--- Input data Enclosed Below ---

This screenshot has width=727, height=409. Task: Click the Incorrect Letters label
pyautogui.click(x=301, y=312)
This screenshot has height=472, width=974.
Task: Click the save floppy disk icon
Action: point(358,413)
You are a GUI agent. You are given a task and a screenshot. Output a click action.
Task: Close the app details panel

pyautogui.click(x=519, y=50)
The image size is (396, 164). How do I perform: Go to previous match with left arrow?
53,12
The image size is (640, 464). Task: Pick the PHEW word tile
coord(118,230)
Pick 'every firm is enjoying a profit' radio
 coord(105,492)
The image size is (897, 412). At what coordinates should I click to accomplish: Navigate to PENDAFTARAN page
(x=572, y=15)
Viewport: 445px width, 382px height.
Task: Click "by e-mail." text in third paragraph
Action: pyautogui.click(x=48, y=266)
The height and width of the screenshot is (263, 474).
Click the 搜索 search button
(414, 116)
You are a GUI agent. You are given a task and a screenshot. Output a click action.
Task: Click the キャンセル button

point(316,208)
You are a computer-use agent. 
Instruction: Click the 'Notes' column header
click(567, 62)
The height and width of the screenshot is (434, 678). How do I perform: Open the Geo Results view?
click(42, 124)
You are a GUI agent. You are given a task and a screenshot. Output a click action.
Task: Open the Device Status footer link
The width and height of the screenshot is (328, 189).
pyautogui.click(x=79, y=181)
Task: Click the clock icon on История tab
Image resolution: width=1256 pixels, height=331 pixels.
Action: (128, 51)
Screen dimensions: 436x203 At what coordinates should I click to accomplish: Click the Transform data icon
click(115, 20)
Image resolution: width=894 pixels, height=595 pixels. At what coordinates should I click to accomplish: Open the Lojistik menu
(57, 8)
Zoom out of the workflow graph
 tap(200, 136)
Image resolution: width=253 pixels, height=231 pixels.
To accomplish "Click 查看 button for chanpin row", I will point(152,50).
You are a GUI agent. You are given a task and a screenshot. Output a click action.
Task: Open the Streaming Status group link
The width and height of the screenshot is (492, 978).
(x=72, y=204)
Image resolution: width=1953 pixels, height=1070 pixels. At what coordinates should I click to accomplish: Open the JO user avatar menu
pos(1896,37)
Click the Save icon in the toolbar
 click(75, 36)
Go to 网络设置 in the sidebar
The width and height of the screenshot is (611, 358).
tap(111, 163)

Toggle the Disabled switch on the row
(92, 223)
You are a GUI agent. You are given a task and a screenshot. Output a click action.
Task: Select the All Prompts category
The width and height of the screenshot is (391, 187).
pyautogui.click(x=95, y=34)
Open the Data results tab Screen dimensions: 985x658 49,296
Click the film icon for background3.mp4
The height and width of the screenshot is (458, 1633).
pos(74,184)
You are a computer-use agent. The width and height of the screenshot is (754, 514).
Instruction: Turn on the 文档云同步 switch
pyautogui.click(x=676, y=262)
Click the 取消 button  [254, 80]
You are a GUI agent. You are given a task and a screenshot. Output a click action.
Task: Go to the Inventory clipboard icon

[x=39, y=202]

--- End of Enclosed Input data ---

* **Brief**
Each line of the listing above should be output exactly.

* **Task answer**
This screenshot has width=727, height=409. Task: Click the Incorrect Letters label
pyautogui.click(x=301, y=312)
This screenshot has height=472, width=974.
Task: Click the save floppy disk icon
Action: point(358,413)
You are a GUI agent. You are given a task and a screenshot. Output a click action.
Task: Close the app details panel

pyautogui.click(x=519, y=50)
The image size is (396, 164). How do I perform: Go to previous match with left arrow?
53,12
The image size is (640, 464). Task: Pick the PHEW word tile
coord(118,230)
Pick 'every firm is enjoying a profit' radio
 coord(105,492)
The image size is (897, 412). At what coordinates should I click to accomplish: Navigate to PENDAFTARAN page
(x=572, y=15)
Viewport: 445px width, 382px height.
Task: Click "by e-mail." text in third paragraph
Action: pyautogui.click(x=48, y=266)
The height and width of the screenshot is (263, 474).
Click the 搜索 search button
(414, 116)
You are a GUI agent. You are given a task and a screenshot. Output a click action.
Task: Click the キャンセル button

point(316,208)
You are a computer-use agent. 
Instruction: Click the 'Notes' column header
click(567, 62)
The height and width of the screenshot is (434, 678). How do I perform: Open the Geo Results view?
click(42, 124)
You are a GUI agent. You are given a task and a screenshot. Output a click action.
Task: Open the Device Status footer link
The width and height of the screenshot is (328, 189).
pyautogui.click(x=79, y=181)
Task: Click the clock icon on История tab
Image resolution: width=1256 pixels, height=331 pixels.
Action: (128, 51)
Screen dimensions: 436x203 At what coordinates should I click to accomplish: Click the Transform data icon
click(115, 20)
Image resolution: width=894 pixels, height=595 pixels. At what coordinates should I click to accomplish: Open the Lojistik menu
(57, 8)
Zoom out of the workflow graph
 tap(200, 136)
Image resolution: width=253 pixels, height=231 pixels.
To accomplish "Click 查看 button for chanpin row", I will point(152,50).
You are a GUI agent. You are given a task and a screenshot. Output a click action.
Task: Open the Streaming Status group link
The width and height of the screenshot is (492, 978).
(x=72, y=204)
Image resolution: width=1953 pixels, height=1070 pixels. At what coordinates should I click to accomplish: Open the JO user avatar menu
pos(1896,37)
Click the Save icon in the toolbar
 click(75, 36)
Go to 网络设置 in the sidebar
The width and height of the screenshot is (611, 358).
tap(111, 163)

Toggle the Disabled switch on the row
(92, 223)
You are a GUI agent. You are given a task and a screenshot. Output a click action.
Task: Select the All Prompts category
The width and height of the screenshot is (391, 187).
pyautogui.click(x=95, y=34)
Open the Data results tab Screen dimensions: 985x658 49,296
Click the film icon for background3.mp4
The height and width of the screenshot is (458, 1633).
pos(74,184)
You are a computer-use agent. The width and height of the screenshot is (754, 514).
Instruction: Turn on the 文档云同步 switch
pyautogui.click(x=676, y=262)
Click the 取消 button  [254, 80]
You are a GUI agent. You are given a task and a screenshot. Output a click action.
Task: Go to the Inventory clipboard icon

[x=39, y=202]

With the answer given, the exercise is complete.